There is a widening of the character base in comics, though.  There is  a wider range of stories and subjects for stories, which is good, and  it's good to see that things like Losers and Walking Dead have  benefited their creators through movie adaptations, etc.  So you don't  have to be a licenced lycra type to be adapted for the screen.  That  fact by itself will mean that new creators of sequential art will feel  freed of the need to jump on a superhero bandwagon.  More  Cowboys and Aliens rather than more masked musclemen. 

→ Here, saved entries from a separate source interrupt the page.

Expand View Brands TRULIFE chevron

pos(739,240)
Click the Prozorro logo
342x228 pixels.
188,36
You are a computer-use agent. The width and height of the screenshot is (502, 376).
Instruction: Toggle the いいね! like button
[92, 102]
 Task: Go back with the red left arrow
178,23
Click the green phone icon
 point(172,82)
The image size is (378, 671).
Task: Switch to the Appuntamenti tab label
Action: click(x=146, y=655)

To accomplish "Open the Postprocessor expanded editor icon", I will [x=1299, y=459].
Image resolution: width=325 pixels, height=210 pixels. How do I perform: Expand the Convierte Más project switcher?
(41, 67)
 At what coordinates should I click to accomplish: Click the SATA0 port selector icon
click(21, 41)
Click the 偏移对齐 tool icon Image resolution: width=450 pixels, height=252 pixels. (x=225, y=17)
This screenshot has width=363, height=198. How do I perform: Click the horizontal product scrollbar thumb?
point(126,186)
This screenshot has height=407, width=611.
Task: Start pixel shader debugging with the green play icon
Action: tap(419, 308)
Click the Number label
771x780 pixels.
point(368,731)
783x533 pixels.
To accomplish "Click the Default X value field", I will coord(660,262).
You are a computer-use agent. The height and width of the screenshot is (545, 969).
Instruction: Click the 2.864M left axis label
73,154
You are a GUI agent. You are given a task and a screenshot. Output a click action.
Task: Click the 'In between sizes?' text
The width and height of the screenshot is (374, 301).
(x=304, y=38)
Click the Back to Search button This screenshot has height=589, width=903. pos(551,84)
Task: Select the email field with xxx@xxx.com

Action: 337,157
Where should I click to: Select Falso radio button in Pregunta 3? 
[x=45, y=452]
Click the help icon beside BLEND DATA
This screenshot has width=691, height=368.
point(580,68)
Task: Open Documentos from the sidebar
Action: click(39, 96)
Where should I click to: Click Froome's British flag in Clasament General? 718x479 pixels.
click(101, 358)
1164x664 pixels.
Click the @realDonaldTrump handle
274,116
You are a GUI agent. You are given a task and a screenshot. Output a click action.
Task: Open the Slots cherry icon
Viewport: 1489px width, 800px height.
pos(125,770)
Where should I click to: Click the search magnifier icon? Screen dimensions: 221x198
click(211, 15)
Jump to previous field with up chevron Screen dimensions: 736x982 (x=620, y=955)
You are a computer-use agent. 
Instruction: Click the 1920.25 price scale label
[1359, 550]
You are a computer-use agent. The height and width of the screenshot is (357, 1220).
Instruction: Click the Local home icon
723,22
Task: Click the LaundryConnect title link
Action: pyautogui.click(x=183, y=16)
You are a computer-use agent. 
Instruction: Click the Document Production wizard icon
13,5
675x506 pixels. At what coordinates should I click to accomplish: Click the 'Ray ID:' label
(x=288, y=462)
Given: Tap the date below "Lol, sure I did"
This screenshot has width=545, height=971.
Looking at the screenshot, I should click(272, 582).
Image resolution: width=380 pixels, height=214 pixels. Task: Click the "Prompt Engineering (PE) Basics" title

But what I'd like to see happen in the publishing of strips as a whole  is a determined attempt to widen the readership of ' comics 'as a wide  entertainment medium ( by that I don't mean getting more people to  accept and read superhero comics, which is the only move industry  execs seem to have considered ).  But this can only be done by a  major investment in market development, and this can only be  financed by a big company.  And as no big company I know of in the  business looks like it has the desire to invest in such a thing, I doubt it  will ever be done. 

5 How do you think the industry has changed over the last 20 years  and  do you feel its for the better?

Well, freedom from the Comics Code should have freed the industry  to explore it's power to expand and mature, but this has not  happened.  What Vertigo did has been great but hampered by it's  place in an industry which has limited retailing and distribution  capabilities, and limited aspirations in terms of it's market and it's  artistic values.  So, too much time has been invested in making  fantastic characters ' real ' and not enough time has been spent in  making ' real ' characters fantastic.
Good things have happened - especially in the quality of reproduction  - but in general, in the main, we can say that it's much the same as  before except different.